Report every line in the stored entries that contains the string "Instruction", copying each such line in full.

(Stored entries)
>> START
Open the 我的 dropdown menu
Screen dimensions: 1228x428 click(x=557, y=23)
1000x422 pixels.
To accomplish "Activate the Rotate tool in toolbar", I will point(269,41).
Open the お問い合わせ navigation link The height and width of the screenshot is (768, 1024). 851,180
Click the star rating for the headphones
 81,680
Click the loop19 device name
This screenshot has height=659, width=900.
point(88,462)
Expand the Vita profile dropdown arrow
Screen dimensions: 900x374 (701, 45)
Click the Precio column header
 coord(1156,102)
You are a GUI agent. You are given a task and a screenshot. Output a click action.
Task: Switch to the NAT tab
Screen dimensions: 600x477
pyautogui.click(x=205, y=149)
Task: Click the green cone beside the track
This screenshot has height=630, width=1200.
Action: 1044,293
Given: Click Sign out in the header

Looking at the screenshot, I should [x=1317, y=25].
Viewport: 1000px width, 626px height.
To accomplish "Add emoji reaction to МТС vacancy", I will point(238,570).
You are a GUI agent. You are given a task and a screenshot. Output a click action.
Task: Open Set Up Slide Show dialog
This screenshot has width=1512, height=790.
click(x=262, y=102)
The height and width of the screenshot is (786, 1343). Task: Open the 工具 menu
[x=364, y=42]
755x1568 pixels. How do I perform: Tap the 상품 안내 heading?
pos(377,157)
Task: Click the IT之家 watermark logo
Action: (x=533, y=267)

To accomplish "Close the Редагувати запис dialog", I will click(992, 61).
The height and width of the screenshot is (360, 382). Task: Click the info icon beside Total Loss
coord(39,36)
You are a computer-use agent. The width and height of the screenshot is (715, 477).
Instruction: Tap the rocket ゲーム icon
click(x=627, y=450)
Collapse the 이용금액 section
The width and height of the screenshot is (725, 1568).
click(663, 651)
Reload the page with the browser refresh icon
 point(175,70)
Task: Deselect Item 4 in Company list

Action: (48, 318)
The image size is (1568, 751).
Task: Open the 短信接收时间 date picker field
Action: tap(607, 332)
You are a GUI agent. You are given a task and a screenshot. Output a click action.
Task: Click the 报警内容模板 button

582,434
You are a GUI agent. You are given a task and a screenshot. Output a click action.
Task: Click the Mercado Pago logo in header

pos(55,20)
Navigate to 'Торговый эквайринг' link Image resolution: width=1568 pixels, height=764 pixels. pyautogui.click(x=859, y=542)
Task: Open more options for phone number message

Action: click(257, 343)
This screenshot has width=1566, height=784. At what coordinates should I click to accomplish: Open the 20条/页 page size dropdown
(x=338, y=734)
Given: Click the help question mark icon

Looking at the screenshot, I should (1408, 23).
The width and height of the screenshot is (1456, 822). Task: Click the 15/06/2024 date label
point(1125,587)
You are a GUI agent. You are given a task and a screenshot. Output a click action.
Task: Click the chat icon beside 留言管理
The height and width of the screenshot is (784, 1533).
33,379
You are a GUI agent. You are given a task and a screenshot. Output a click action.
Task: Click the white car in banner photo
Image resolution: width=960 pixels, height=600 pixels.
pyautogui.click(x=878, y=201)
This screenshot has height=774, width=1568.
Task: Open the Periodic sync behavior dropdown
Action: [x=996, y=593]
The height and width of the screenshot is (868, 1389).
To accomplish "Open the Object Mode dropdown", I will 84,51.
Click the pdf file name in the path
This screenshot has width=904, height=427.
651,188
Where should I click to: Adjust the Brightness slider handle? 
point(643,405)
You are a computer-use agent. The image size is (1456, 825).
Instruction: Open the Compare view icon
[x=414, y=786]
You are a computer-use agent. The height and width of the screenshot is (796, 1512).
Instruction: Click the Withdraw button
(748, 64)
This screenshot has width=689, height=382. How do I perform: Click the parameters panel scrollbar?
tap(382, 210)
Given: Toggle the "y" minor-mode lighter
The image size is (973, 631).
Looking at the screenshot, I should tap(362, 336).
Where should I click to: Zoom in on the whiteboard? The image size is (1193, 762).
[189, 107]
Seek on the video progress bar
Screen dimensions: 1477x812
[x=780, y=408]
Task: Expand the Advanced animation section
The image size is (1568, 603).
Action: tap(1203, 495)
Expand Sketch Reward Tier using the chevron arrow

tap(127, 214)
>> END
- [Output for this exercise]
Instruction: Tap the rocket ゲーム icon
Instruction: Open the Compare view icon
Instruction: Click the Withdraw button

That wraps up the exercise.